TORONTO, June 09, 2020 (GLOBE NEWSWIRE) — EarthRenew Inc. (CSE:ERTH) (“EarthRenew” or the “Company”) is pleased to announce that it intends to complete a best efforts partially brokered private placement financing of up to 16,666,667 units (each, a “Unit”) at a price of $0.30 per Unit for gross proceeds of up to $5,000,000 (the “Offering”). Each Unit will consist of one common share of the Company (each, a “Common Share”) and one-half of one Common Share purchase warrant (each whole warrant, a “Warrant”), entitling the holder to acquire one additional Common Share at an exercise price of $0.45 for a period of 24 months from issuance. If at any time after four months and one day from the closing of the Offering, the Common Shares trade at $0.90 per Common Share or higher on the Canadian Securities Exchange (“CSE”) for a period of 30 consecutive days, the Company will have the right (but not the obligation) to accelerate the expiry date of the Warrants to the date that is 30 days after the Company issues a news release announcing that it has elected to exercise this acceleration right. The Company expects that certain members of its management team and board of directors will, in the aggregate, subscribe for at least 10% of the Units sold under the Offering.

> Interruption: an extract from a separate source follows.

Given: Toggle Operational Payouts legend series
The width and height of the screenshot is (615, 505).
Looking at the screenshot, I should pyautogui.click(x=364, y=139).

All securities issued in connection with the Offering will be subject to a statutory hold period of four months and one day. Completion of the Offering is subject to a number of conditions. The Company intends to use the net proceeds of the Offering for capital equipment purchases, engineering and construction costs for the redevelopment of the Strathmore facility, feasibility studies on future projects, field and research trials, market development activities, working capital for the ramp-up of our operations at the Strathmore facility and general corporate purposes. The Offering is expected to close on or about June 30, 2020.
Finder’s fees may be paid to eligible finders in accordance with the policies of the CSE consisting of a cash commission equal to up to 7% of the gross proceeds raised under the Offering and finder warrants (“Finder Warrants”) in an amount equal to up to 7% of the number of Units sold pursuant to the Offering. Each Finder Warrant will entitle the holder thereof to purchase one Common Share at a price of $0.45 per Common Share for a period of 24 months following the closing date of the Offering.

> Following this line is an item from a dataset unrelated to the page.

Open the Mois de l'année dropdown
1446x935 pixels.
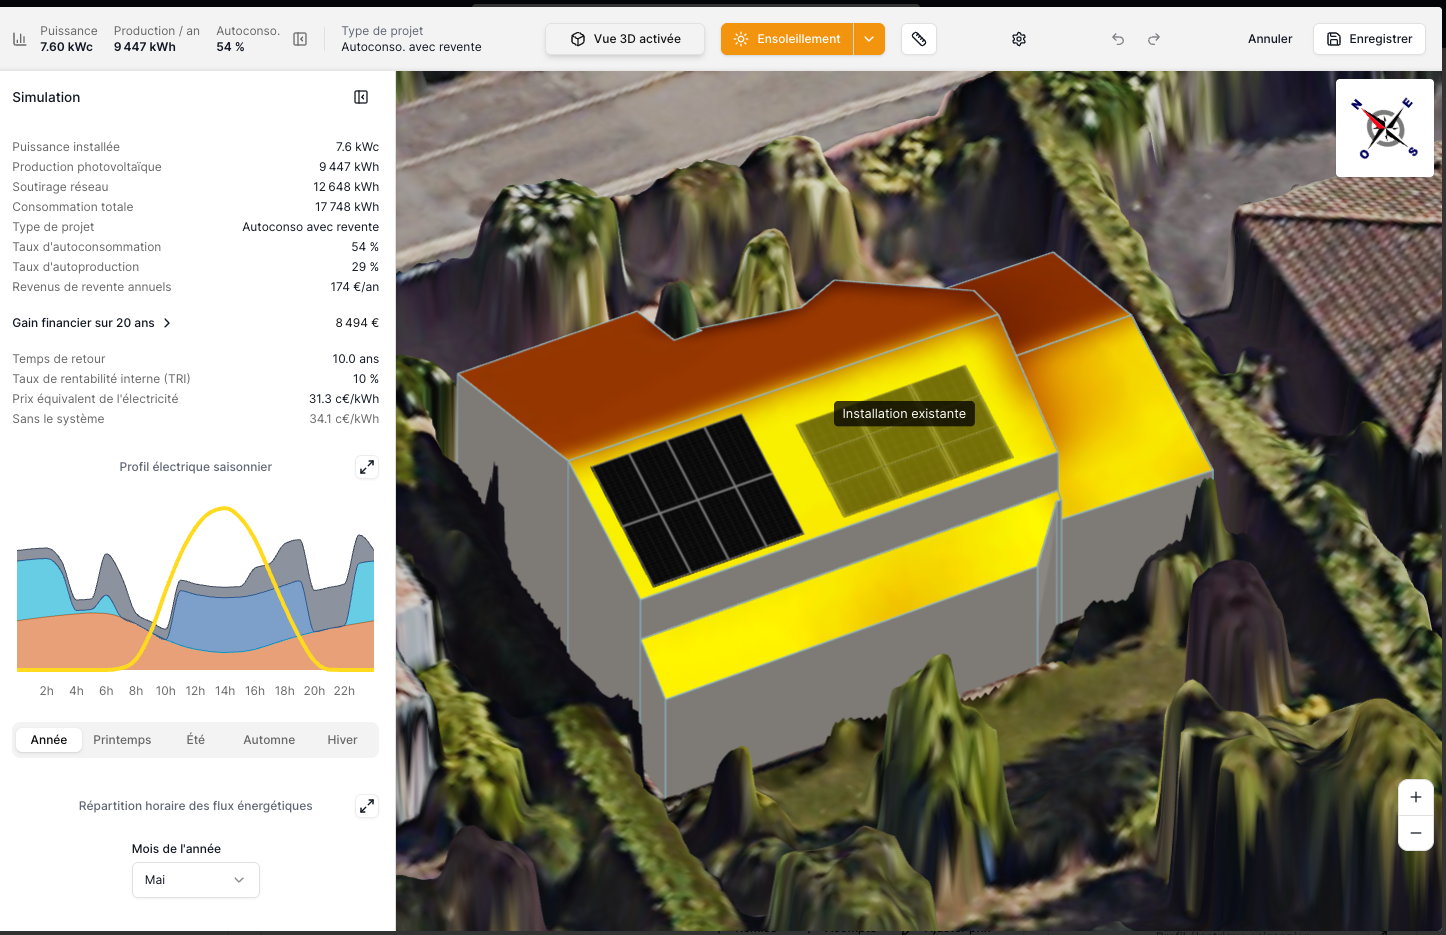[195, 880]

Cautionary Note Regarding Forward-Looking Information
This press release contains “forward-looking information” within the meaning of applicable Canadian securities legislation. Forward-looking information includes, but is not limited to, statements with respect to the Offering, including the Company’s intended use of proceeds, closing conditions and timing, the participation in the Offering by certain members of the Company’s management team and board of directors, and other matters related thereto. Generally, forward-looking information can be identified by the use of forward-looking terminology such as “plans”, “expects” or “does not expect”, “is expected”, “budget”, “scheduled”, “estimates”, “forecasts”, “intends”, “anticipates” or “does not anticipate”, or “believes”, or variations of such words and phrases or statements that certain actions, events or results “may”, “could”, “would”, “might” or “will be taken”, “occur” or “be achieved”. Forward-looking information is subject to known and unknown risks, uncertainties and other factors that may cause the actual results, level of activity, performance or achievements of the Company to be materially different from those expressed or implied by such forward-looking information, including but not limited to: general business, economic, competitive, geopolitical and social uncertainties; regulatory risks; and other risks of the energy, fertilizer and cryptocurrency industries. Although the Company has attempted to identify important factors that could cause actual results to differ materially from those contained in forward-looking information, there may be other factors that cause results not to be as anticipated, estimated or intended. There can be no assurance that such information will prove to be accurate, as actual results and future events could differ materially from those anticipated in such statements. Accordingly, readers should not place undue reliance on forward-looking information. The Company does not undertake to update any forward-looking information, except in accordance with applicable securities laws.